Vitamin B6 May Help Prevent Alcohol-Induced Hypertension

Besides helping relieve hangover symptoms, vitamin B6 may also help in warding off one of the most deleterious consequences of chronic alcohol consumption: hypertension, which is among the leading causes of morbidity and mortality in the Western world. Although scientists are not sure why alcoholism causes hypertension, it has been suggested that—you guessed it—acetaldehyde may be the culprit.

Researchers in Newfoundland have tested this hypothesis in a study on the effects of vitamin B6 on ethanol-induced hypertension in rats.1 They divided a group of 18 young adult rats into three groups of six: Group 1, serving as the controls, received standard rat chow (containing a normal amount of vitamin B6) plus unlimited drinking water; Group 2 received the same diet but with 1% ethanol added to their water; and Group 3 also received 1% ethanol, plus a 20-fold increase in the amount of vitamin B6 in their chow.

After 14 weeks, the rats in Group 2 had a significant increase in their systolic blood pressure. The rats in Group 3, however, had no increase, indicating a protective effect of the vitamin B6.


  1. Vasdev S, Wadhawan S, Ford CA, et al. Dietary vitamin B6 supplementation prevents ethanol-induced hypertension in rats. Nutr Metab Cardiovasc Dis 1999;9:55-63.

Happy Holidays—And Party Wisely!

Combating acetaldehyde toxicity does not confer protection against alcohol intoxication (whether acute or chronic) or against the carcinogenic or other harmful effects of smoking. No pill will sober you up or prevent cigarettes from killing you. What some pills can do, however, is provide your body with healthful supplements, such as L-cysteine and vitamins B1, B6, and C, which may help you have a good time by preventing a hangover from ruining your holiday cheer.

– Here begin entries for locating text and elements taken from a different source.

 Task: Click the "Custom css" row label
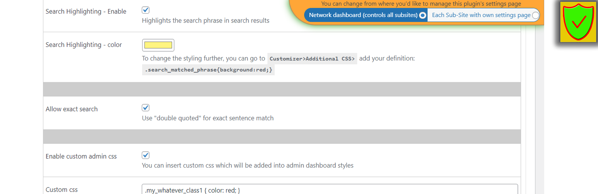62,190
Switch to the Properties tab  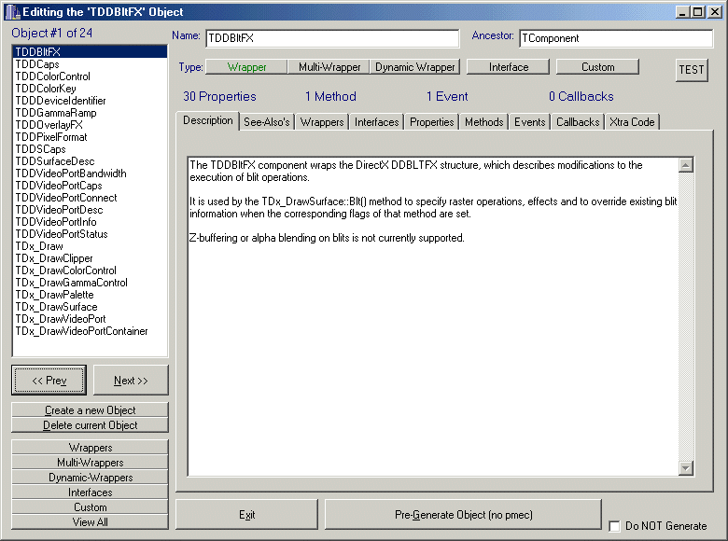[431, 122]
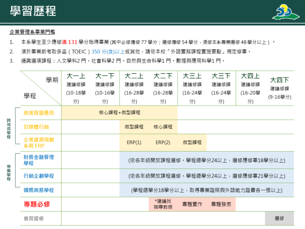Select the 大一上 semester column header
The width and height of the screenshot is (305, 229).
[x=76, y=76]
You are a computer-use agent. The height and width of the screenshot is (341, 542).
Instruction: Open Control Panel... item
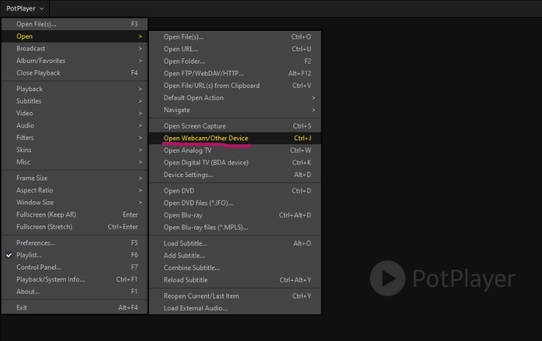coord(39,268)
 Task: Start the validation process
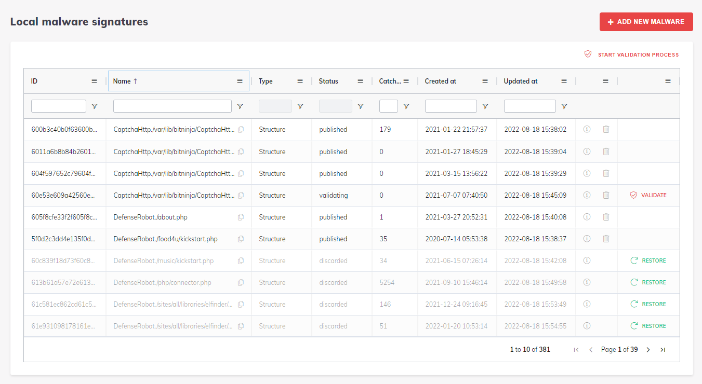(x=638, y=54)
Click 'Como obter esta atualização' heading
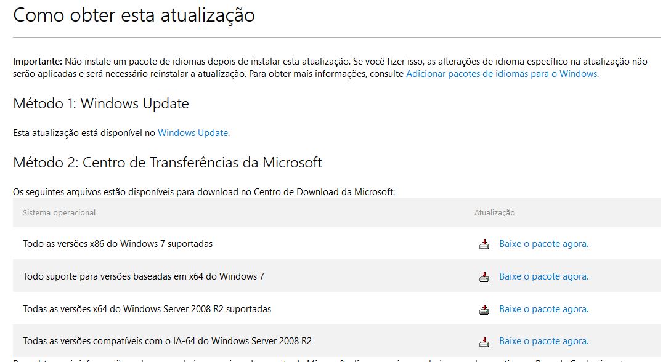 point(134,15)
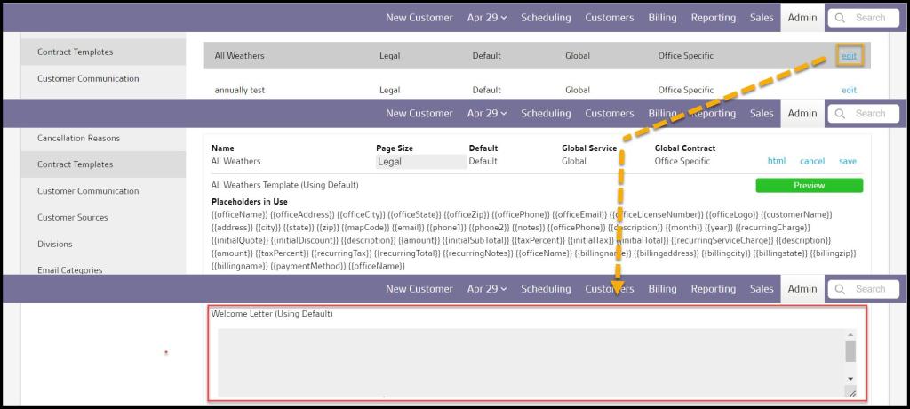This screenshot has width=910, height=409.
Task: Select Email Categories in the sidebar
Action: 69,270
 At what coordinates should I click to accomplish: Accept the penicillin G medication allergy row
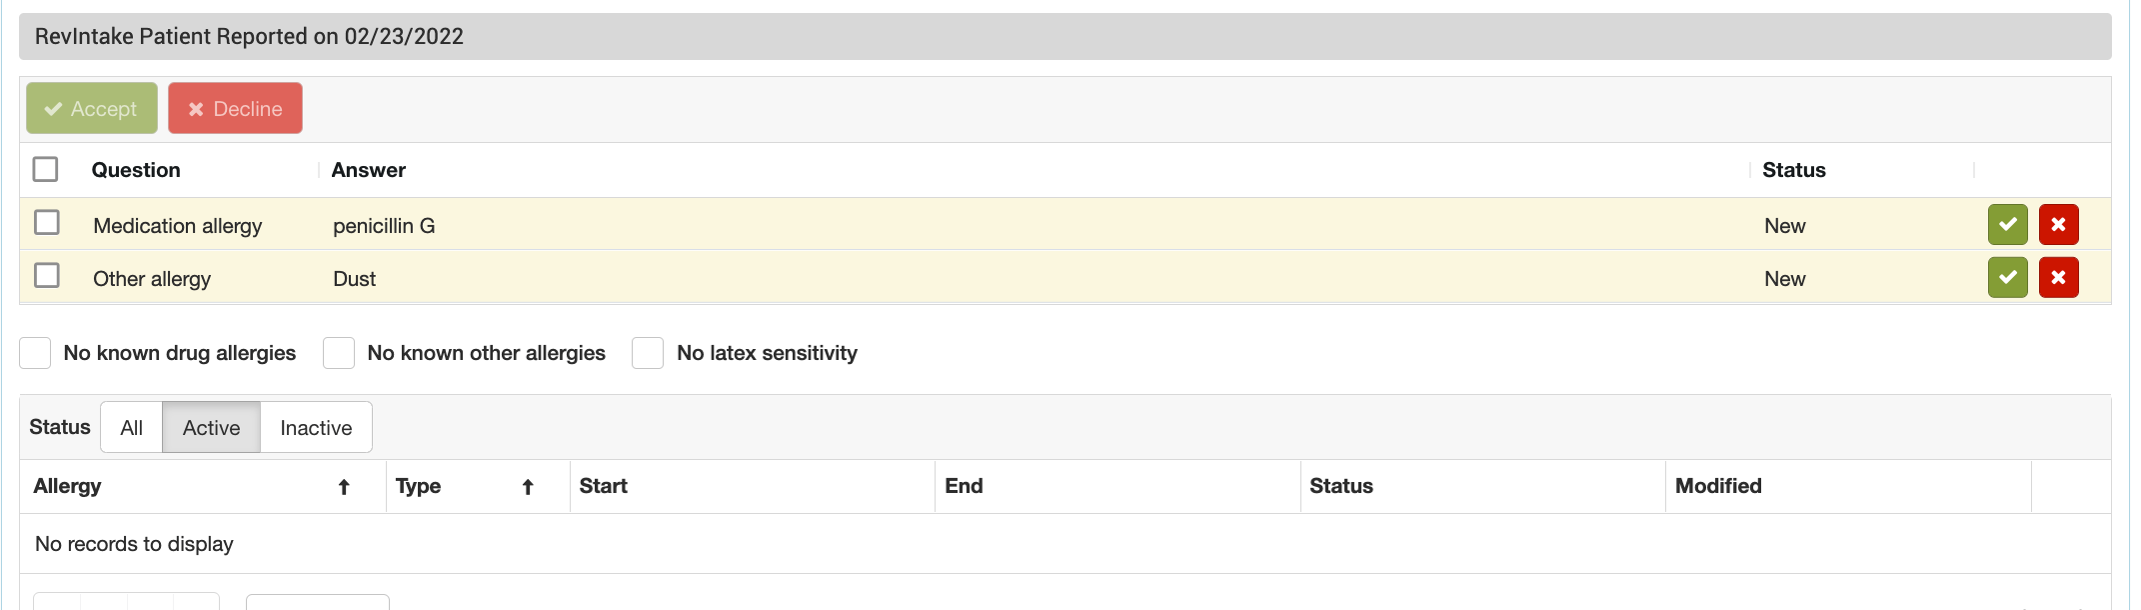tap(2007, 225)
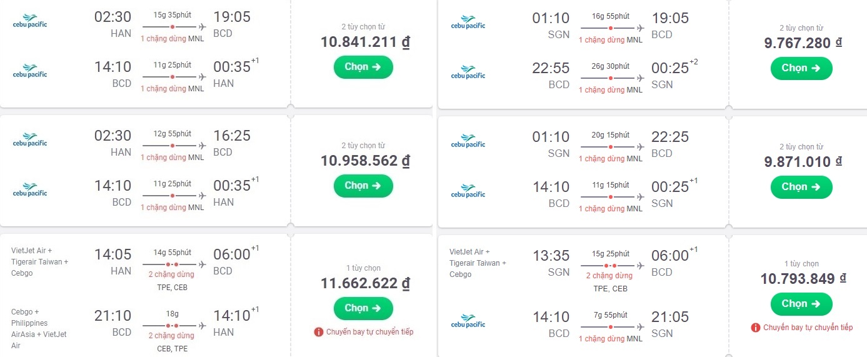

  1. Wiese JG, Shlipak MG, Browner WS. The alcohol hangover. Ann Intern Med 2000;132:897-902.
  2. Wiese JG, McPherson S, Odden MC, Shlipak MG. Effect of Opuntia ficus indica on symptoms of the alcohol hangover. Arch Intern Med 2004; 164:1334-40.
  3. Sprince H, Parker CM, Smith GG, Gonzales LJ. Protective action of ascorbic acid and sulfur compounds against acetaldehyde toxicity: implications in alcoholism and smoking. Agents Actions 1975;5(2):164-73.
  4. Khan MA, Jensen K, Krogh HJ. A double-blind comparison of pyritinol and placebo in preventing hangover symptoms. QJ Stud Alcohol 1973; 34:195-201.

Asian Flush (Not a Typo)

Ever heard of Asian flush? Well, if you’re not Asian, you might think it’s the latest card game out of Vegas—but you’d lose. Nor is Asian flush a typo for Asian flu, and it has nothing to do with bathrooms. It’s a hereditary condition affecting about 40% of people of Asian descent, in which alcohol consumption, even in small quantities, leads to facial flushing, headache, nausea, and rapid or irregular heartbeat.

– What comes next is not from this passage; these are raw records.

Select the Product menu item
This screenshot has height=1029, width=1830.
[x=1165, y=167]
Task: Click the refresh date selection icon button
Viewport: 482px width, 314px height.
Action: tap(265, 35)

The cause of this unfortunate condition is a mutation in the gene that codes for aldehyde dehydrogenase-2 (ALDH2), the enzyme that converts acetaldehyde to acetic acid. With an inactive form of this enzyme, the people affected suffer a rapid buildup of acetaldehyde to toxic levels—which is why the disorder is also called severe acetaldehydemia. Although it may seem that Asian flush is just a hangover, it’s really not, because the problem can be caused by very small amounts of alcohol.

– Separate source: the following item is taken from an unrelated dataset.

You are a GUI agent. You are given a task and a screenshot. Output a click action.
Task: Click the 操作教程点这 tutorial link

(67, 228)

Currently there is no realistic prospect for treating this genetic disorder except perhaps through gene therapy. One pharmaceutical company, however, has used the knowledge gained from Asian flush in a practical way by creating the drug disulfiram, more commonly known as Antabuse®. What Antabuse does is inhibit the action of ALDH2, thereby strongly “encouraging” alcoholics not to drink.

Edward R. Rosick, D.O., is an attending physician and clinical asst. prof. of medicine at Pennsylvania State University, where he specializes in preventive and alternative medicine. He also holds a master’s degree in healthcare administration.